From: Linus Torvalds
Date: Tue Jan 03 2023 - 14:09:14 EST


On Tue, Jan 3, 2023 at 9:17 AM Heiko Carstens <hca@xxxxxxxxxxxxx> wrote:
>
> On Mon, Dec 19, 2022 at 04:35:36PM +0100, Peter Zijlstra wrote:
> >
> > Signed-off-by: Peter Zijlstra (Intel) <peterz@xxxxxxxxxxxxx>
> > ---
> > include/linux/slub_def.h | 12 ++-
> > mm/slab.h | 41 +++++++++++--
> > mm/slub.c | 146 ++++++++++++++++++++++++++++-------------------
> > 3 files changed, 135 insertions(+), 64 deletions(-)
>
> Does this actually work? Just wondering since I end up with an instant
> list corruption on s390. Might be endianness related, but I can't see
> anything obvious at a first glance.

I don't see anything that looks related to endianness, because while
there is that 128-bit union member, it's always either used in full,
or it's accessed as other union members.

But I *do* note that this patch seems to be the only one that depends
on the new this_cpu_cmpxchg() updates to make it just automatically do
the right thing for a 128-bit value. And I have to admit that all
those games with __pcpu_cast_128() make no sense to me.
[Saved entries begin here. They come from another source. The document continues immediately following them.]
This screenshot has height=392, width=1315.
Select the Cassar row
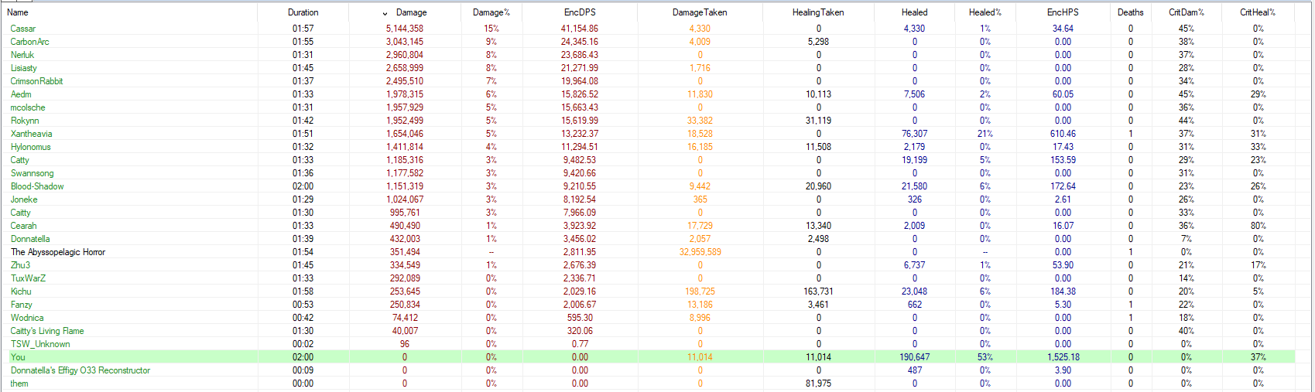pos(23,29)
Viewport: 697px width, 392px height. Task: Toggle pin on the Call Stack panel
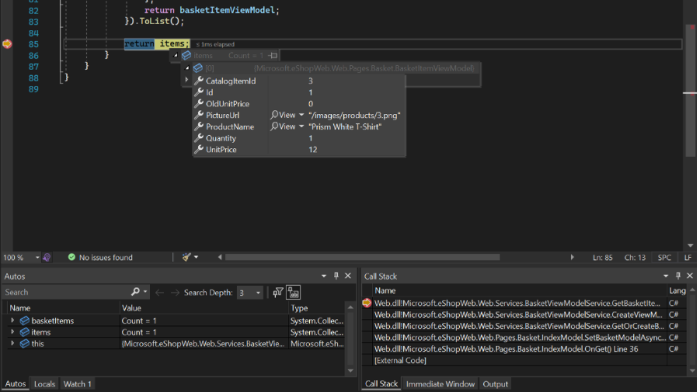[678, 276]
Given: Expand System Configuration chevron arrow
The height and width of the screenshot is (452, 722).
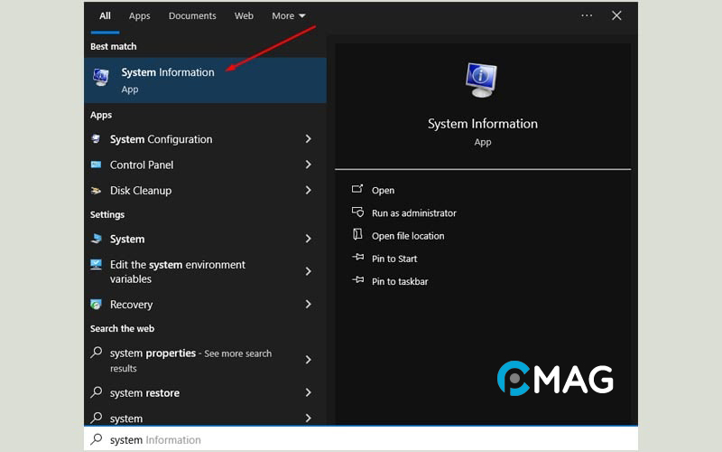Looking at the screenshot, I should [x=308, y=139].
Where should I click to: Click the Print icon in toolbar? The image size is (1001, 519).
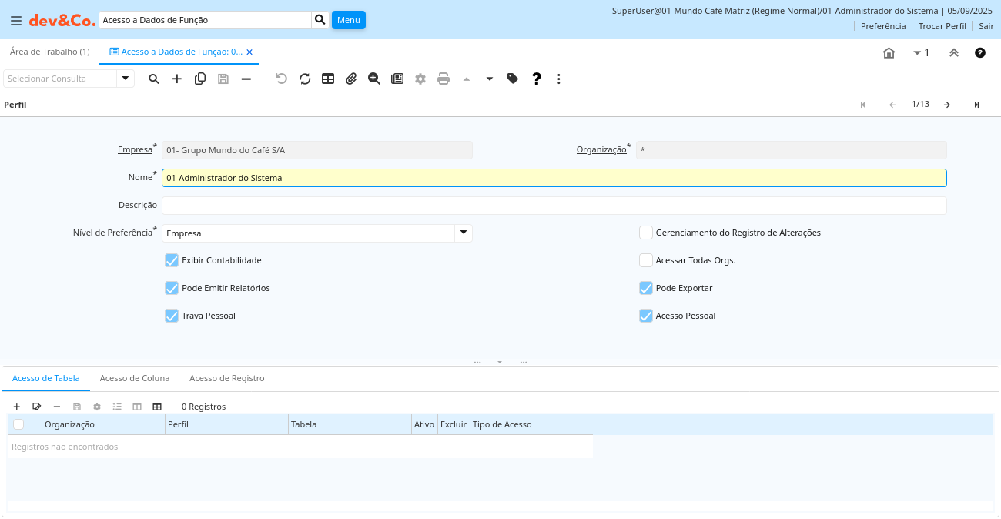444,79
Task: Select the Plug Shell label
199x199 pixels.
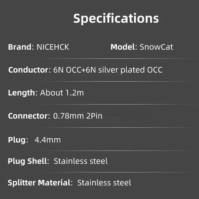Action: (28, 162)
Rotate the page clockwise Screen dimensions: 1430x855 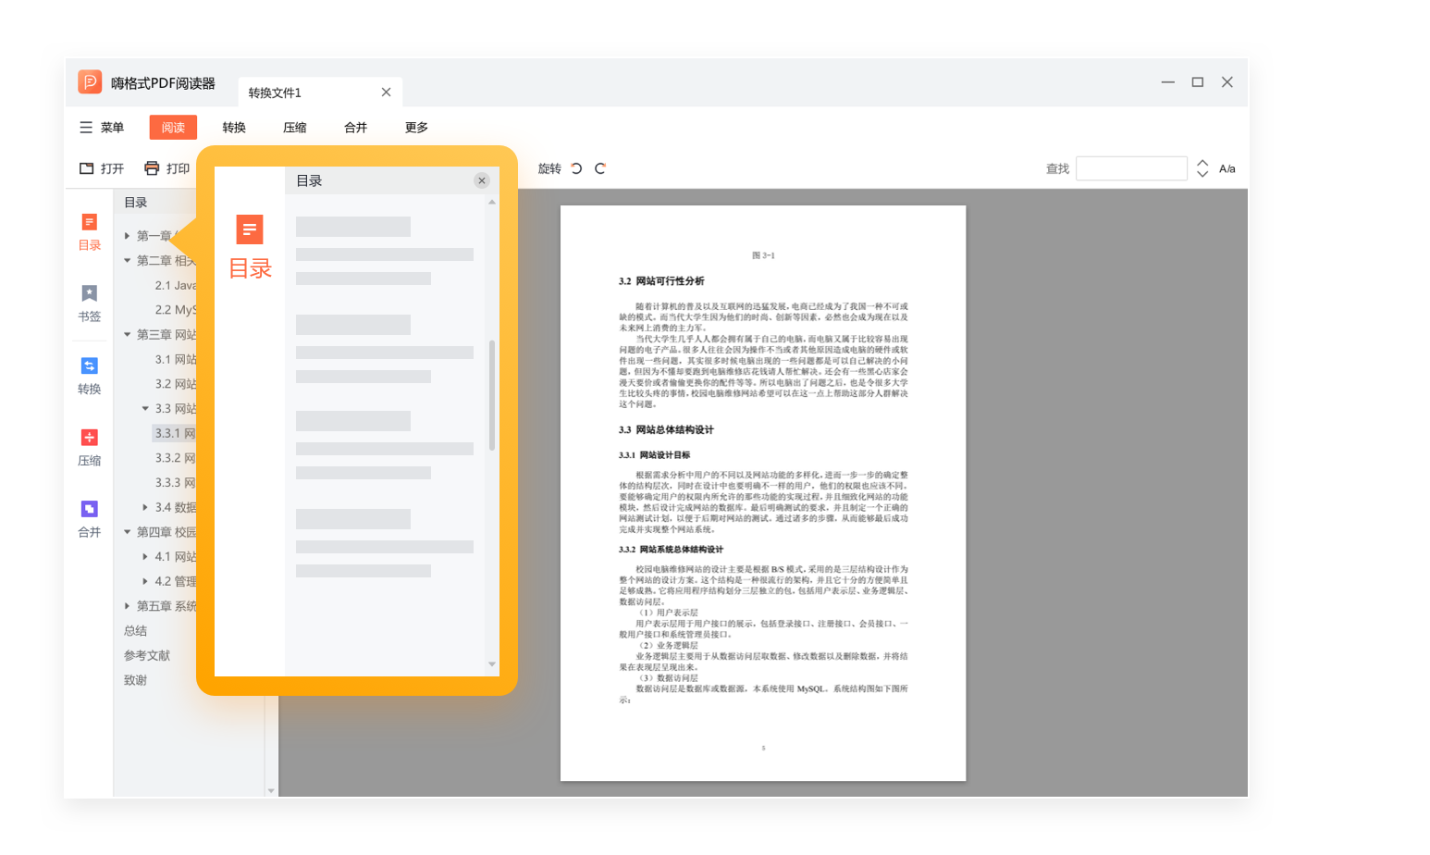coord(601,168)
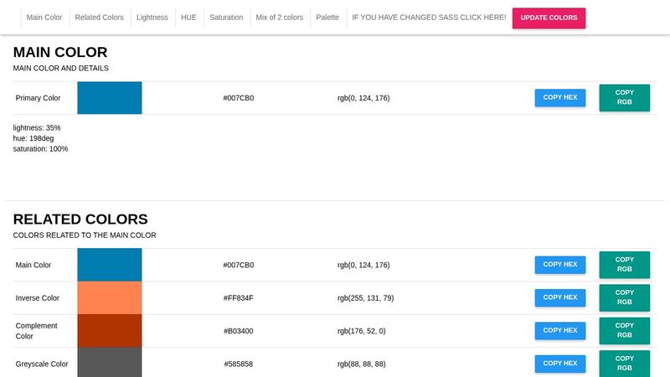Copy hex of the Primary Color
This screenshot has height=377, width=670.
559,98
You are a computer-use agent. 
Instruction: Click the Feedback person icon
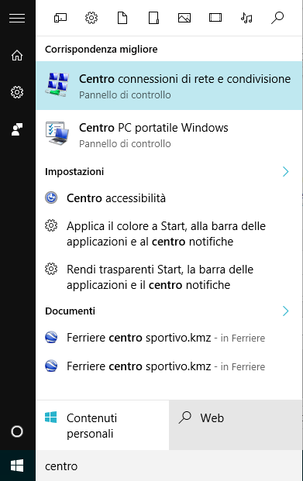pos(17,129)
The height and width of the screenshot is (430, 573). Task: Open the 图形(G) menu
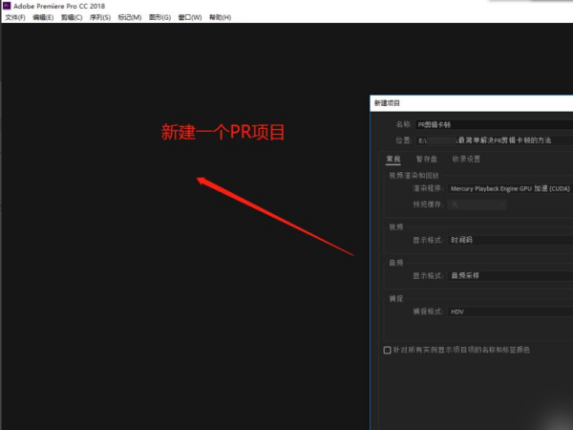pyautogui.click(x=159, y=17)
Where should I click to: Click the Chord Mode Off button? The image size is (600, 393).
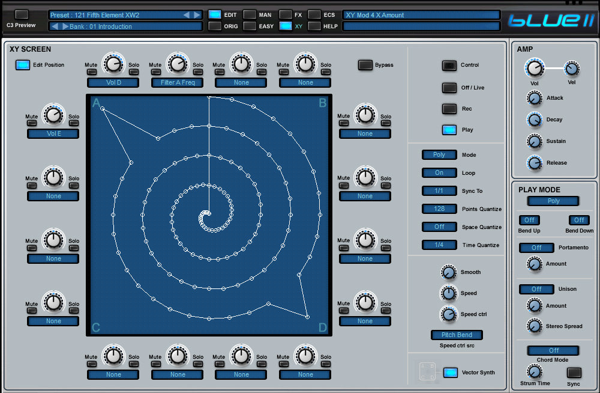[553, 350]
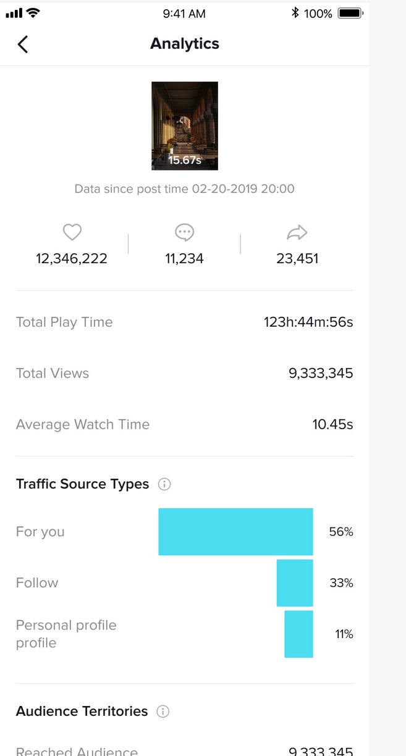Open the Analytics title header
Viewport: 406px width, 756px height.
click(x=184, y=43)

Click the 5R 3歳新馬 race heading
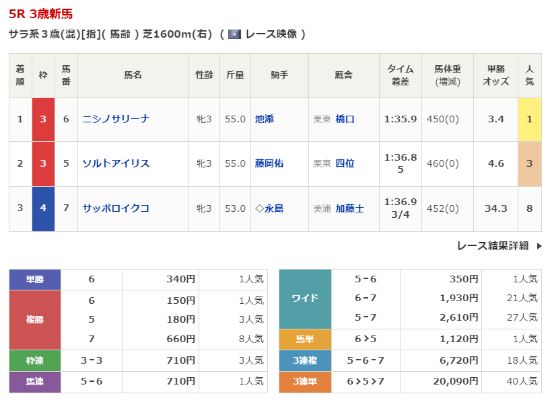pyautogui.click(x=41, y=13)
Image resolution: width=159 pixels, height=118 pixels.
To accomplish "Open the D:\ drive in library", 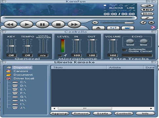I will point(23,86).
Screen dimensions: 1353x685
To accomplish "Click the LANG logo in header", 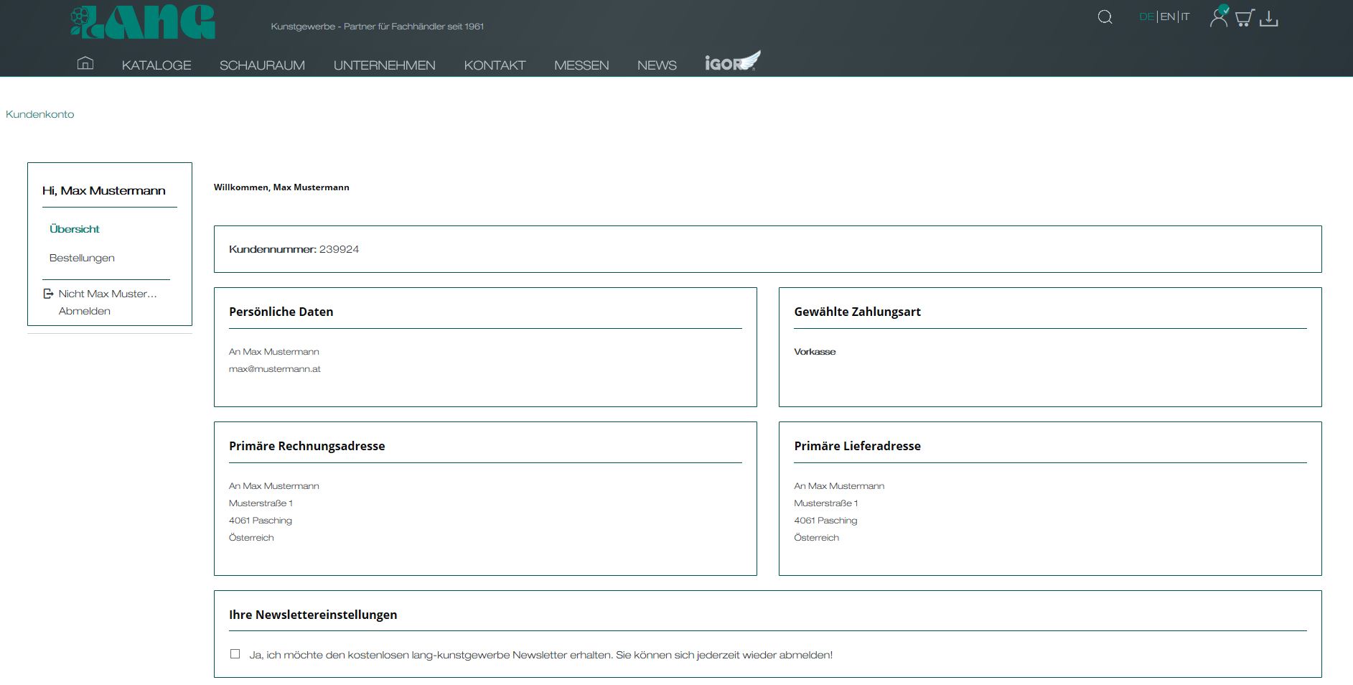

Why isn't it
just using "u128" everywhere without any odd _Generic() games?

I could also easily see that if the asm constraints are wrong (like
the "cast pointer to (unsigned long *) instead of keeping it pointing
to a 128-bit type" thing discussed earlier), then code like this:

+ freelist_aba_t old = { .freelist = freelist_old, .counter = tid };
+ freelist_aba_t new = { .freelist = freelist_new, .counter =
next_tid(tid) };
+
+ return this_cpu_cmpxchg(s->cpu_slab->freelist_tid.full,
+ old.full, new.full) == old.full;

would easily make the compiler go "the second word of 'old' is never
used by the asm, so I won't initialize it".

But yeah, that patch is hard to read, so hard to say. Does everything
leading up to it work fine?

Linus